É quase diário que se noticia casos de
negligência médica, é no Hospital de Faro, onde um homem com Síndrome da Down
(mongolismo) morreu por falta de assistência atempada – ficou três dias numa
maca no corredor do serviço de urgência; os pais de uma criança que nasceu com
a mesma doença, há quatro anos, no Hospital de Braga, esperam ainda pelo resultado
de três processos levantados em consequência de queixas por dolo e negligência
médica que correm nos tribunais administrativos, ficando-se com a ideia de que
os médicos neste país são intocáveis; em Penalva do Castelo, o povo está
indignado pela morte de uma jovem de 23 anos que morreu após ter andado cinco
dias a bater à porta de hospitais e centros de saúde da região, acabando por
sucumbir por falta de tratamento adequado.

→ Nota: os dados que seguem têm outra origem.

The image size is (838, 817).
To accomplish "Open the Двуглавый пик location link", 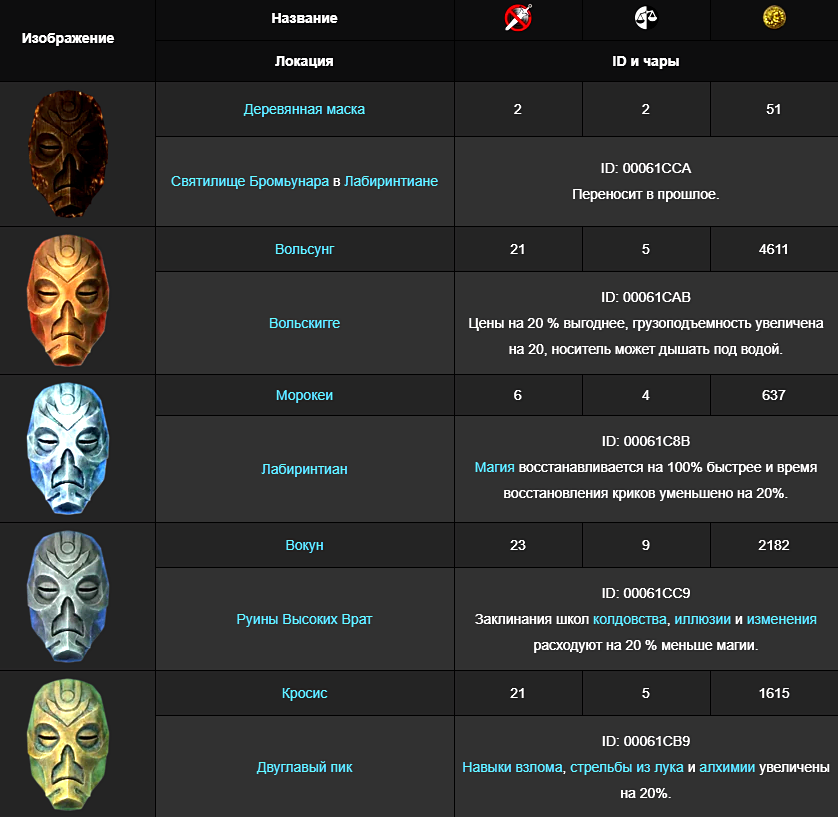I will tap(304, 767).
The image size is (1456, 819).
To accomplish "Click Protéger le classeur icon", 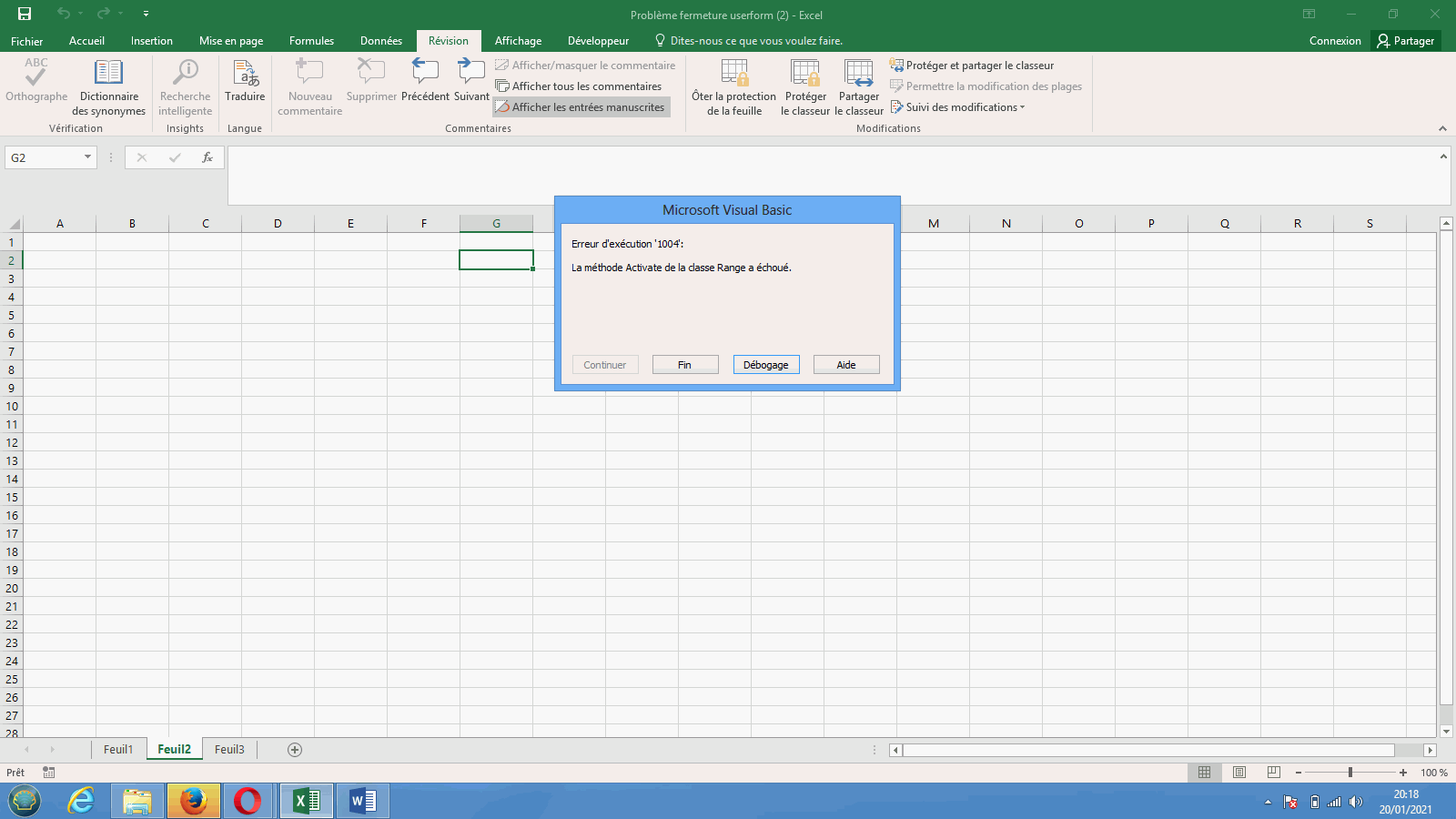I will pos(805,73).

A degradação do Serviço Nacional de Saúde
(SNS) é constante e deliberada para dar lugar aos serviços privados de saúde,
pertença de grandes grupos económicos nacionais, que têm investido fortemente
neste negócio, esperando-se que, nos dois próximos anos, esse investimento
atinja as 5000 camas, em 22 hospitais privados. Os serviços de urgência nas
instituições públicas vão fechando, bem como as maternidades, e as
Misericórdias da Igreja vão recebendo benesses, exigindo sempre mais, fazendo
dos dinheiros do Estado um poço sem fundo: ainda 2007 não tinha chegado ao fim,
ou seja, no mês de Setembro, os Hospitais EPE – os tais apresentados pelo
Governo do PS como a salvação do défice da Saúde – tinham já prejuízos
acumulados de cerca de 805 milhões de euros.
Com a privatização da saúde, os portugueses
irão pagar mais dos seus bolsos e o Orçamento do Estado será ainda mais
esmifrado – o saque será a dobrar. E os casos de negligência médica irão
aumentar, beneficiando os seus responsáveis da “compreensão” da nossa justiça,
como no caso daquele empresário de Leiria, que atropelou mortalmente um
trabalhador que seguia na sua motorizada e acusado de homicídio por
negligência, omissão de auxílio e simulação de crime (como se vê um exemplar
cidadão que contribui para o desenvolvimento da economia nacional, já que é
empresário, e amigo do seu semelhante), levou 18 meses de prisão, com pena
suspensa por igual período de tempo.